More than one doctor per day commits suicide – a rate higher than in any other profession and more than twice that of the general population, Medscape reports.
The findings come as no surprise to Dr. Carter Lebares, Director of the Center for Mindfulness in Surgery at the University of California, San Francisco, who has studied burnout among surgical residents but was not involved in the survey.
“There is a passionate argument surrounding the data and discourse about who’s to blame for this situation,” Lebares told Reuters Health in an email. “Quotes from respondents in the Medscape survey capture this very poignantly: anger over a broken system, loss of time with patients, being asked to sacrifice dwindling personal time to ‘fix ourselves,’ and demoralization that the only way out is to quit or severely curtail our work.”
The Medscape survey found that male physicians are more likely to cope with burnout by exercising (51 percent males vs. 43 percent females), whereas female physicians are more likely to talk with friends and family (52 percent females vs. 37 percent males). More women eat junk food to cope (38 percent vs. 27 percent) and similar percentages of men and women drink alcohol (23 percent men; 21 percent women).
“The approach we promote and champion in our research and programming for surgeons includes cognitive training for stress reduction through mindful meditation training (bit.ly/2FDinr6); learning skills for advocacy; and engaging the institution to address broader change,” Lebares noted.
The Medscape survey pinpointed too many administrative tasks as a leading cause of physician burnout (59 percent), as well as spending too many hours at work (34 percent).
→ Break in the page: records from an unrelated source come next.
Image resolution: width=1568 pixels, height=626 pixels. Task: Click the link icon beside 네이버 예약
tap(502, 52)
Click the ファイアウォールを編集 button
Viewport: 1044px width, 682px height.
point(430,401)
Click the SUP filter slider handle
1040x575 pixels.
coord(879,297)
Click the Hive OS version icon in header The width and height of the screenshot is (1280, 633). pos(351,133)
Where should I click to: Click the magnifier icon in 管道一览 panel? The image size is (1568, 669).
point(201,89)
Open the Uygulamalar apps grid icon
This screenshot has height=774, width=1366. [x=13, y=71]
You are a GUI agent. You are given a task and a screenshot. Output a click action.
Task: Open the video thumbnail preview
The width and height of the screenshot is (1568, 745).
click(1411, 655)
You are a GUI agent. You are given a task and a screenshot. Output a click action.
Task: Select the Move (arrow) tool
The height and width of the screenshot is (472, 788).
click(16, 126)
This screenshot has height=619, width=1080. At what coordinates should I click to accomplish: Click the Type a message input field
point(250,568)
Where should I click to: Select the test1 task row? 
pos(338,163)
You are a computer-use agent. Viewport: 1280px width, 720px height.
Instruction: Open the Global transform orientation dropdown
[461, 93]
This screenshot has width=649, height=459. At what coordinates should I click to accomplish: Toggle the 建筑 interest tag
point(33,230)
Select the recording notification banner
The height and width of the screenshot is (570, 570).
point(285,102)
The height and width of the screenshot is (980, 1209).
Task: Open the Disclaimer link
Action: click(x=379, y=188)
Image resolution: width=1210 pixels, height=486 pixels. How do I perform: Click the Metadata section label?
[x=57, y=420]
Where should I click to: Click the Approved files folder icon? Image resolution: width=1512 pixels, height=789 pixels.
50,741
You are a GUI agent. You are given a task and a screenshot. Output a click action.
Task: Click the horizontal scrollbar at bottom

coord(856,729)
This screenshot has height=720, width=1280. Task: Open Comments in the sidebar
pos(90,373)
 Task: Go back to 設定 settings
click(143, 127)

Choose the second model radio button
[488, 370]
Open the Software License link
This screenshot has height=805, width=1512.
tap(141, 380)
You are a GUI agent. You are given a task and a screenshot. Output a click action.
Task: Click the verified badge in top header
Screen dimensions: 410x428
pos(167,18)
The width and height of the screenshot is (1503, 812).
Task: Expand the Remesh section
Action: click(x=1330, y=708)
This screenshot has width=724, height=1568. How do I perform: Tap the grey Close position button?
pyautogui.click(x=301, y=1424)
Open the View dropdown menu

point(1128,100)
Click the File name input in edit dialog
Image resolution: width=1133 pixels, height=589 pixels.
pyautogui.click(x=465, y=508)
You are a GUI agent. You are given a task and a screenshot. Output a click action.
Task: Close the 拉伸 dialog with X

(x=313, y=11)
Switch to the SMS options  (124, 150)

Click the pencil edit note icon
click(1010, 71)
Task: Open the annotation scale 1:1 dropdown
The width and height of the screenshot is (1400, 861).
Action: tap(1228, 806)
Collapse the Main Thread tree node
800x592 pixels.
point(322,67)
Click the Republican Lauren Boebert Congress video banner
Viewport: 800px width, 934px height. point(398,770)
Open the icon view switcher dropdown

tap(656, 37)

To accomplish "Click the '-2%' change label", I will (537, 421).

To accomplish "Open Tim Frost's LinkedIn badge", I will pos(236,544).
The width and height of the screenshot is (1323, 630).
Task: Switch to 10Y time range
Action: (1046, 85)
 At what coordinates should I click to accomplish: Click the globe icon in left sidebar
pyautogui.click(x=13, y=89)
Other factors included electronic health records (32 percent), insufficient compensation/reimbursement (29 percent) and “feeling like just a cog in a wheel” (20 percent).
“Data are coming to suggest that an institutionally supported network of choices for wellbeing will be the answer – some combination of things like limited EHR time, increased ratio of patient time, better food choices at work and home, room for personal health (like exercise breaks), tailored mindfulness-based interventions, financial planning services or untraditionally structured jobs,” Lebares said.
Although the survey did not ask how burnout might affect patient care, “we did ask how depression affects (it),” Leslie Kane, Senior Director of Medscape Business of Medicine told Reuters Health by email. “Fourteen percent of physicians said they made errors they might not ordinarily make; 16 percent are more apt to express frustration in front of the patient; and 26 percent say they are less motivated to be careful taking patient notes.”
Depression also affects physicians’ dealings with colleagues or staff, with 47 percent stating that they are more easily exasperated with staff/peers, and 40 percent stating they express their frustration in front of their colleagues.
Yet 64 percent of respondents said they don’t plan to seek help for depression or burnout and they have not sought help in the past.
Comments in the survey suggest that some physicians are retiring earlier because of burnout or depression.
“The fact that physicians are retiring earlier may exacerbate the physician shortage that appears to exist,” Kane said. “In years past, physicians who ‘retired’ often worked part time or kept a small patient base. However, with high malpractice premiums, rules and regulations, and the stress and aggravation that physicians experience, they are often more likely to just want out.”
For this report, Medscape surveyed more than 15,000 physicians across more than 29 specialties across the U.S.